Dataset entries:
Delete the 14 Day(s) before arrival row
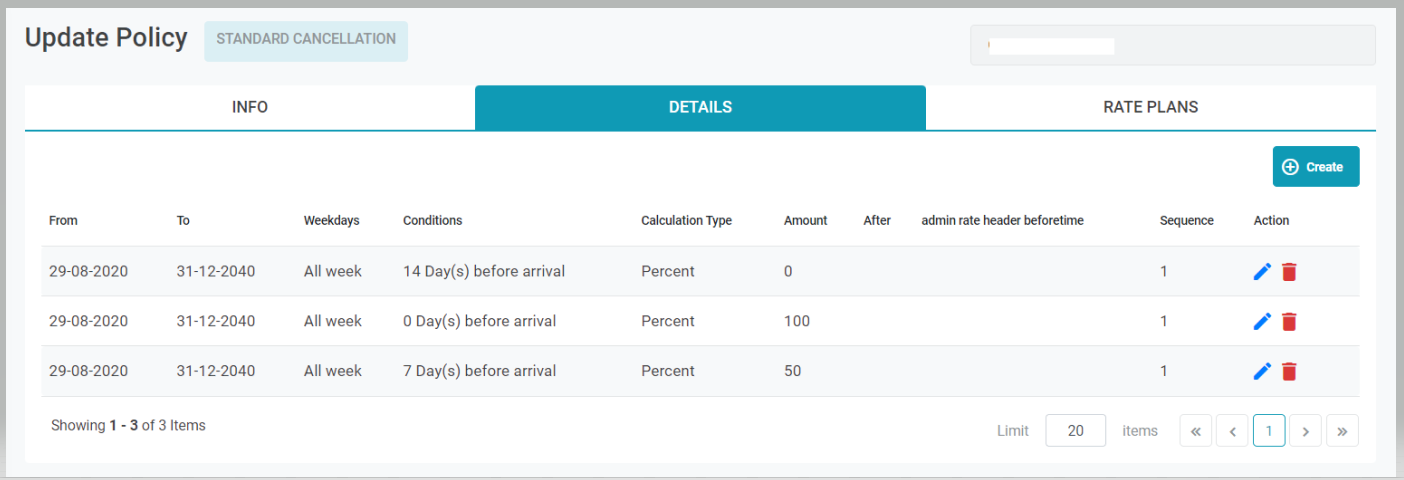[x=1289, y=271]
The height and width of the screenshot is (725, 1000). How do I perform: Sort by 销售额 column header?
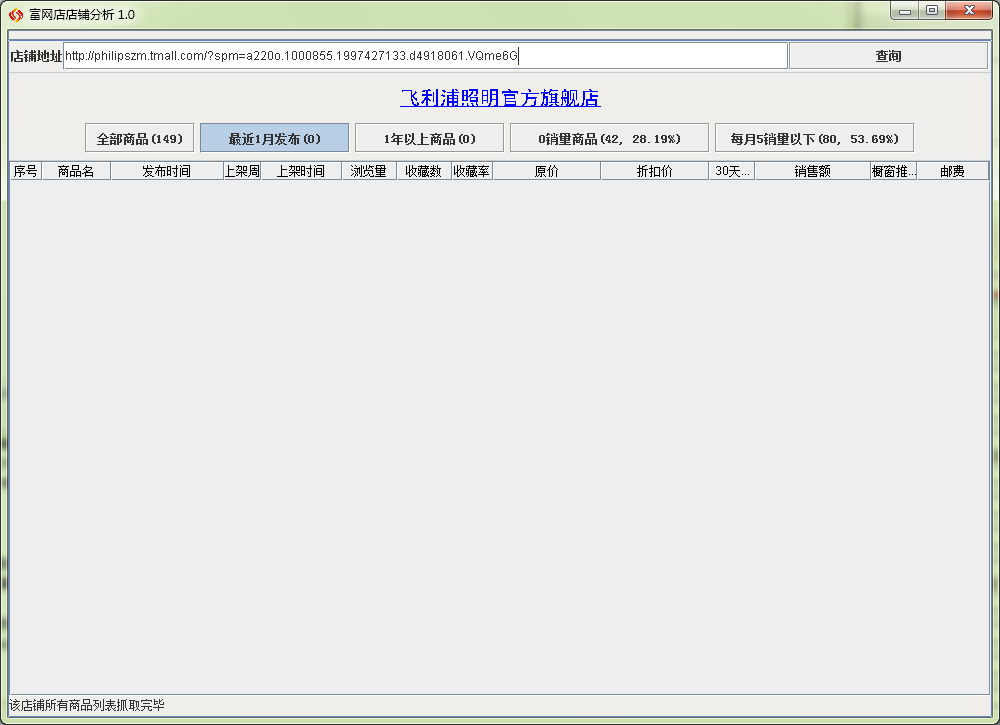pyautogui.click(x=812, y=171)
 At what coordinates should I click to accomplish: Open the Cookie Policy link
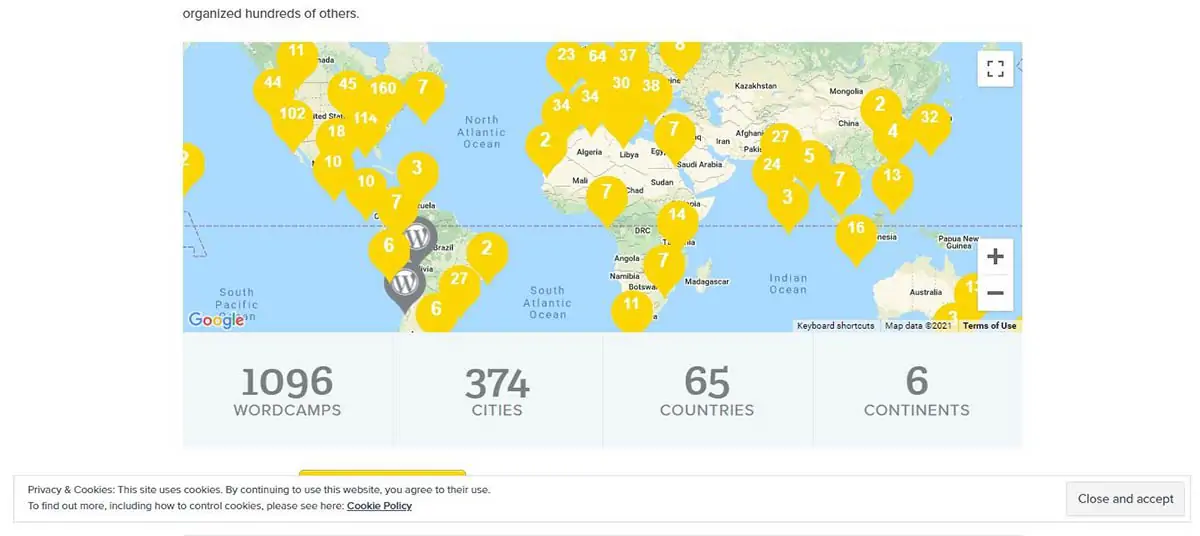click(x=379, y=506)
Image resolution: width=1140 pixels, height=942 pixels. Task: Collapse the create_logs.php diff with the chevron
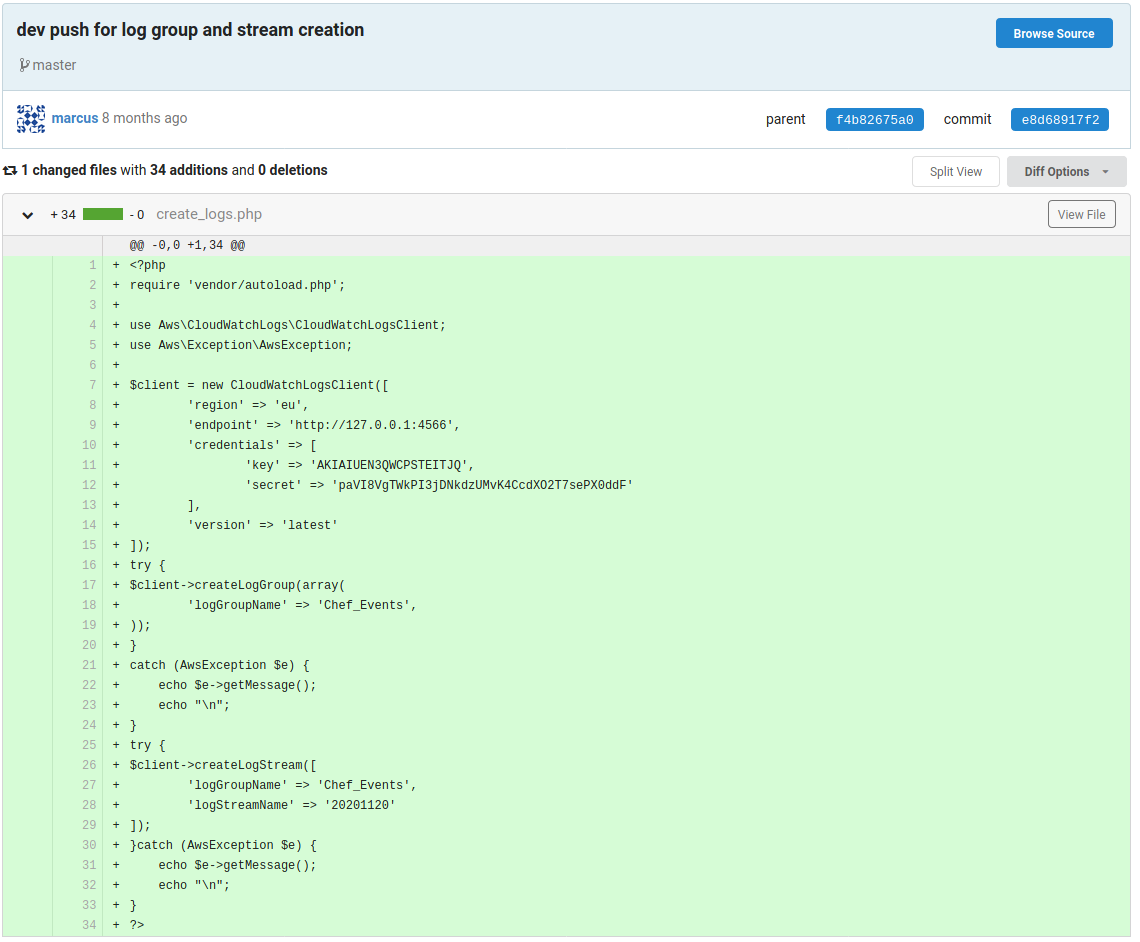[x=28, y=215]
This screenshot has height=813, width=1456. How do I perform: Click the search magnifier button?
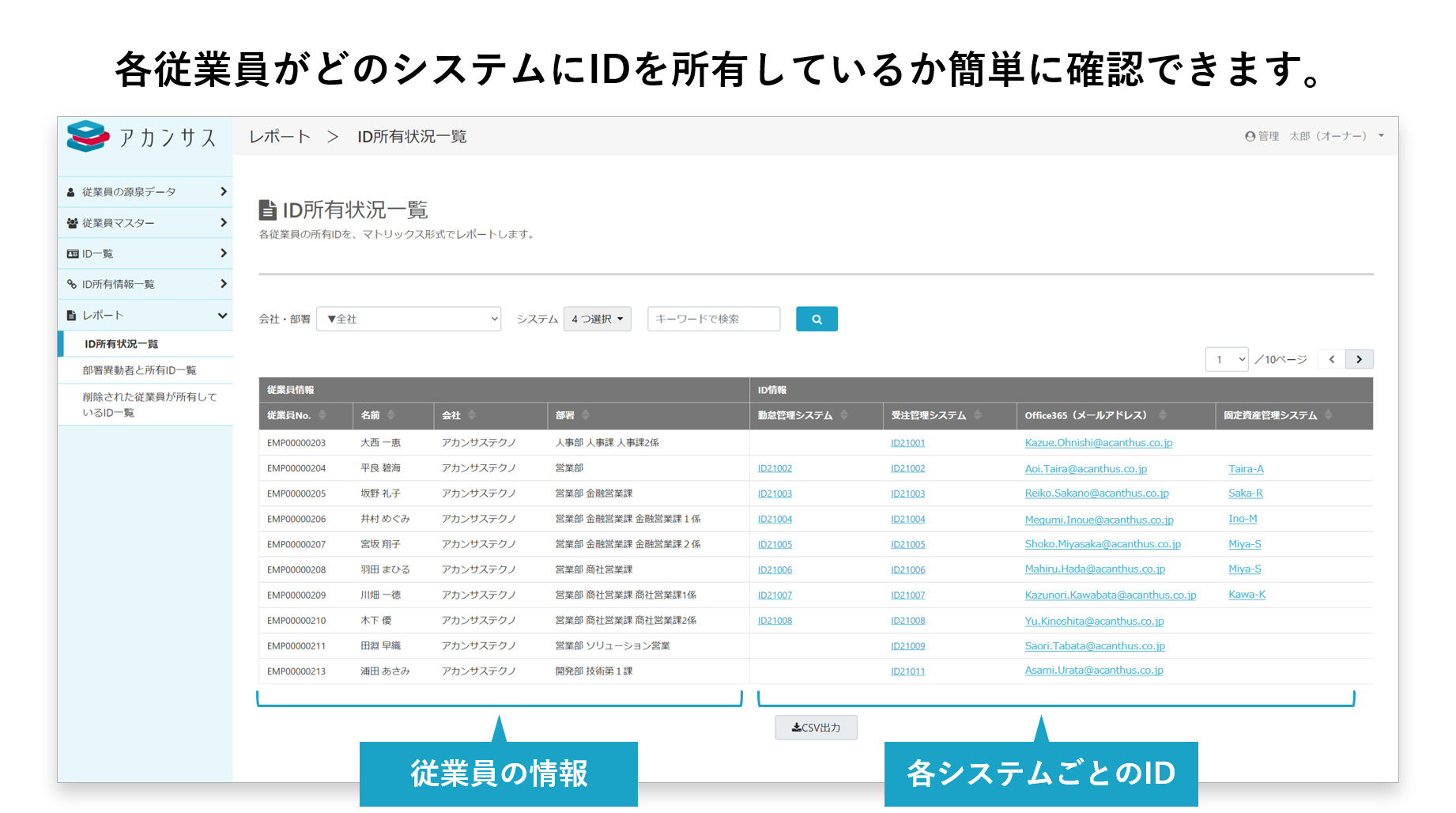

=== Problem to solve ===
Write out every item above again, requests included, but move each coordinate in the answers by -138. Leave the pictures out.

=== Completed task ===
Delete the 14 Day(s) before arrival row
[x=1151, y=133]
The height and width of the screenshot is (725, 1000). How do I perform: Sort by 销售额 column header?
pyautogui.click(x=674, y=33)
 At what coordinates should I click to accomplish: Open the Cookie Policy link
click(x=241, y=368)
Image resolution: width=1140 pixels, height=942 pixels. Task: Collapse the create_logs.php diff with the chevron
[x=-110, y=77]
This screenshot has height=813, width=1456. How do I perform: Click the search magnifier button?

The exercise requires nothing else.